I had to snicker at an article in Computerworld entitled Private Office or Cubicle: The Debate Goes On. Maybe the word "debate" is a little strong, yet it's still a controversial subject at many companies.

Except for a brief stint as a Project Manager, I've always shared my space with somebody. Mostly cube farms, but occasionally an office with another party. When I work at home, I seem to get more done. Is that because at home I concentrate on tasks that I can do remotely or because I don't have interruptions? I don't know. I do know I like poking my head over the partition and asking the person next to me a question.

Sure, there are times I'd like my own office; getting into a discussion of how Oracle or MySQL works, annual performance reviews, and interviewing. But for those few times I need an office, there are plenty of conference rooms available.

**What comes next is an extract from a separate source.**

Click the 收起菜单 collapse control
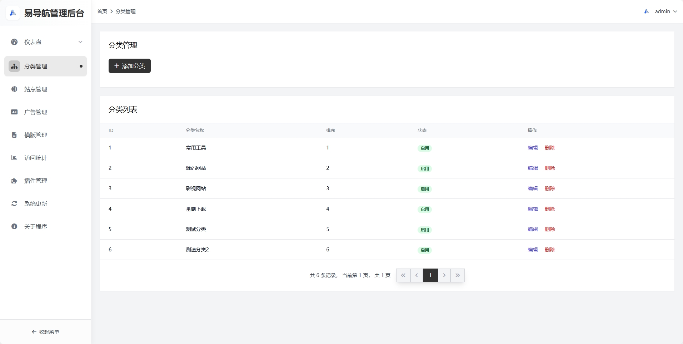683x344 pixels. pos(45,331)
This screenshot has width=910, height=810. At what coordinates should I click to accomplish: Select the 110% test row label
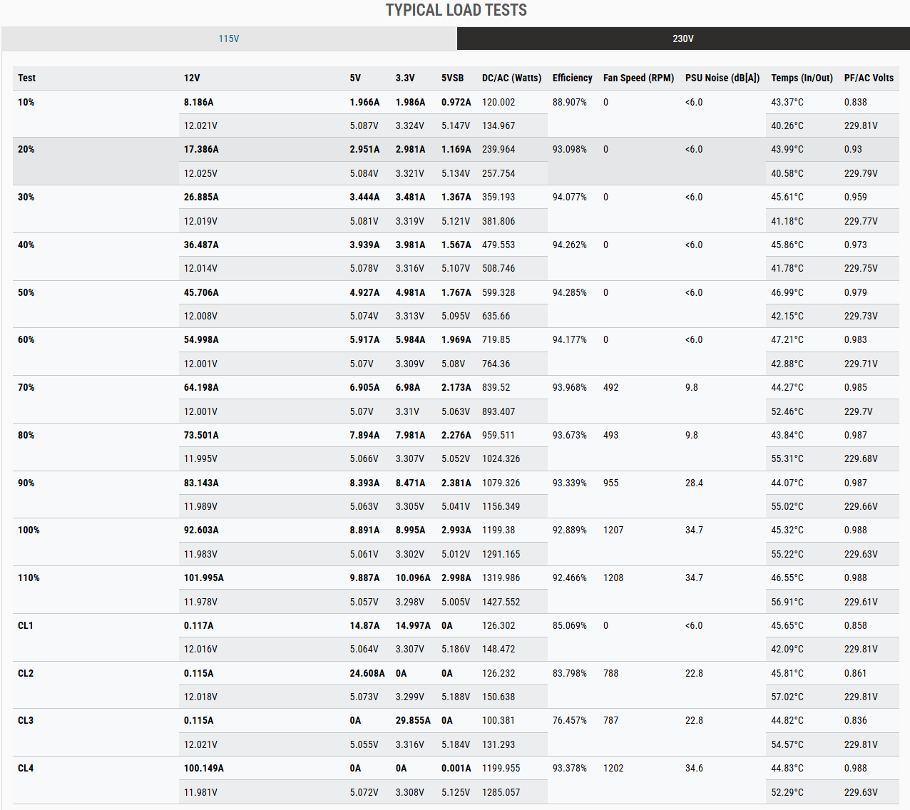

The debate goes on: Cube or Office?

6 comments:

Tim... said...

Four people, no windows, limited airflow, no partitions. It's the only way to work :)

Cheers

Tim...

Jeff Hunter said...

Hopefully everyone is issued a can of Right Guard in their "Welcome Packet".

David Aldridge said...

Once upon a time: ten people in a square room with desks around the edge, two servers, no windows, no partitions ... ugh.

Cleric said...

No give me my office any day .... along with my email, video phone, chat rooms and any other way I can limit direct human contact.

In case you haven't guessed I am kidding. I to enjoy the ability to converse with my collegues. And would hate being at work without it.

Additionally, some of the new schools of management thought purport that the more open an office, from layout to paypackets to heirarchy, the better. For more info on this read Maverick by Ricardo Semler. There lots of similar case studies this is just the one that sticks out from my uni days.

Jeff Hunter said...

two servers, no windows...

...you had me at no windows...

Anonymous said...

Neither cube nor office allows proper control over the times one needs privacy/concentration and times one needs to interact.